Time to end the slow violence of chronic hunger


Geneva, 16 May 2022 - 

As the war in Ukraine continues, with its rapid escalation of violence, the global hunger crisis is becoming ever more severe. 
 
The UN Food and Agriculture Organisation estimates there will be up to 13.1 million more chronically undernourished people in the next year due to the war, while the World Food Programme predicts that between 33-47 million people will face acute food insecurity. According to the Centre for Global Development, 40 million people will be pushed into poverty. These numbers will get worse as the conflict continues. 

This is all this on top of a record 18% rise in hunger between 2020 and 2021 from 650m to 768m due to COVID-19 and climate change. 
 
A number of initiatives have been launched to respond to this devastating reversal of progress. The UN Secretary General has set up a Global Crisis Response Group on Food, Energy and Finance, and ahead of the G7 meeting which it is hosting this week, Germany announced a new Global Alliance for Food Security to be housed at the World Bank. Meanwhile, France, the current holder of the EU Presidency, has launched the Food and Agriculture Resilience Mission (FARM) initiative to combat immediate hunger.
 
These moves are desperately needed and to be welcomed. It is good that hunger is rising rapidly up the political agenda. However, there are three risks that need to be addressed.

Firstly, it will be critical to coordinate the initiatives to ensure effectiveness. They should not be chasing the same individuals, organisations, funding or headlines. The problems are huge; energy must be channelled into collaboration and cooperation, not competition.

Secondly, the political imperative to act now to avert disaster must not undermine long-term sustainable development. Efforts to address the crisis in the short run must be designed with the medium and longer term in mind.  For example, scaled up social protection should build agri-food system resilience by promoting the diversification of food production and consumption, making countries and regions more resilient to future shocks, whether caused by droughts, floods, pandemics or conflicts.

Thirdly, we cannot rely on governments alone. There must be a role for the private sector. The demands of the Ukraine invasion and its effects on the price and availability of food, feedstock, fuel, fertilizer and financing mean that the fiscal space for governments --countries with high burdens of hunger as well as donors --is tighter than it has been during the COVID-19 crisis. 43 companies have already pledged to invest USD 391 million in 47 high burden countries through the Zero Hunger Private Sector pledge. This is welcome but there is more to do. 

Different hands holding staple foods

As the war in Ukraine continues, with its rapid escalation of violence, the global hunger crisis is becoming ever more severe. © GAIN

The Zero Hunger Coalition that emerged from the UN Food Systems Summit last year can build collaboration, accelerate country-level action, and help mitigate these three risks.  The Coalition, supported by Benin, DRC, Canada, Germany, Ireland, Madagascar, Nigeria, Norway, Pakistan, the EU Commission, and key multilateral organisations, can help connect initiatives, and focus public spending on the longer-term goal of ending chronic hunger. 

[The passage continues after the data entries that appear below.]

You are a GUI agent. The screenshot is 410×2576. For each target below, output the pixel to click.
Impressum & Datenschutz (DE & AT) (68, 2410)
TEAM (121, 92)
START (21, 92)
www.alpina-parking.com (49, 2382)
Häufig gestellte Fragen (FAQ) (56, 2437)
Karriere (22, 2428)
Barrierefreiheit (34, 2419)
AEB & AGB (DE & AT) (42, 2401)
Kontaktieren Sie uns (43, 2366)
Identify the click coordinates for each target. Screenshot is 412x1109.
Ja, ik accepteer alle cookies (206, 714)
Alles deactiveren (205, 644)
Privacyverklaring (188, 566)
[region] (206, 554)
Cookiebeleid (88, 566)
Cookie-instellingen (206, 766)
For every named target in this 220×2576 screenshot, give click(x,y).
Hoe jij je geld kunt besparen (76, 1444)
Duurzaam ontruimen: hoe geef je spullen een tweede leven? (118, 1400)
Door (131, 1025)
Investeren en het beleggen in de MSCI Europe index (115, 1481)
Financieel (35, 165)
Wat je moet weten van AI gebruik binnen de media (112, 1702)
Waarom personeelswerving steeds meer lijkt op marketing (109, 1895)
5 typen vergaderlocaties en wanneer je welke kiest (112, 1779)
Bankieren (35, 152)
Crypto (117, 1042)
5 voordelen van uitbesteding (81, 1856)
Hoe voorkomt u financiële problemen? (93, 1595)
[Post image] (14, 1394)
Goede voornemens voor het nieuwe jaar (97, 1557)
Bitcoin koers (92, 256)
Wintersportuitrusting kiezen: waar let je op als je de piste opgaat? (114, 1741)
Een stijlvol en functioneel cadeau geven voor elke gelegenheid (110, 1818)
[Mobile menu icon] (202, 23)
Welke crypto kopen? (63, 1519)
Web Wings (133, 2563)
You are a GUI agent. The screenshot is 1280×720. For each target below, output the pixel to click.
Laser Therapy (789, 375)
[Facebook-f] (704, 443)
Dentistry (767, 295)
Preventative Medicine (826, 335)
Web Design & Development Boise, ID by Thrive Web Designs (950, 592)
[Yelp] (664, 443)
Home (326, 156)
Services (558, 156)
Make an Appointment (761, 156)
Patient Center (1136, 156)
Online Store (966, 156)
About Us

As hunger escalates it will undermine all the Sustainable Development Goals and dramatically set back the world’s efforts to end poverty, hunger, inequality, conflict, environmental degradation, and suffering. Hungry people are more prone to civil unrest, are unable to buy anything other than the bare necessities of survival, and do not have the time or energy to exercise their entrepreneurial spirit. They are more likely to damage nature in their struggle to feed their families and survive. 

This year sees many opportunities to make meaningful commitments to ending hunger in the short and longer term: the G7 in Germany, the World Economic Forum in Davos, the G20 in Indonesia, and COP27 in Egypt to name a few.  Governments and businesses need to rise to the occasion, so that we can not just end the acute violence of conflict in Ukraine but also the slow violence of chronic hunger.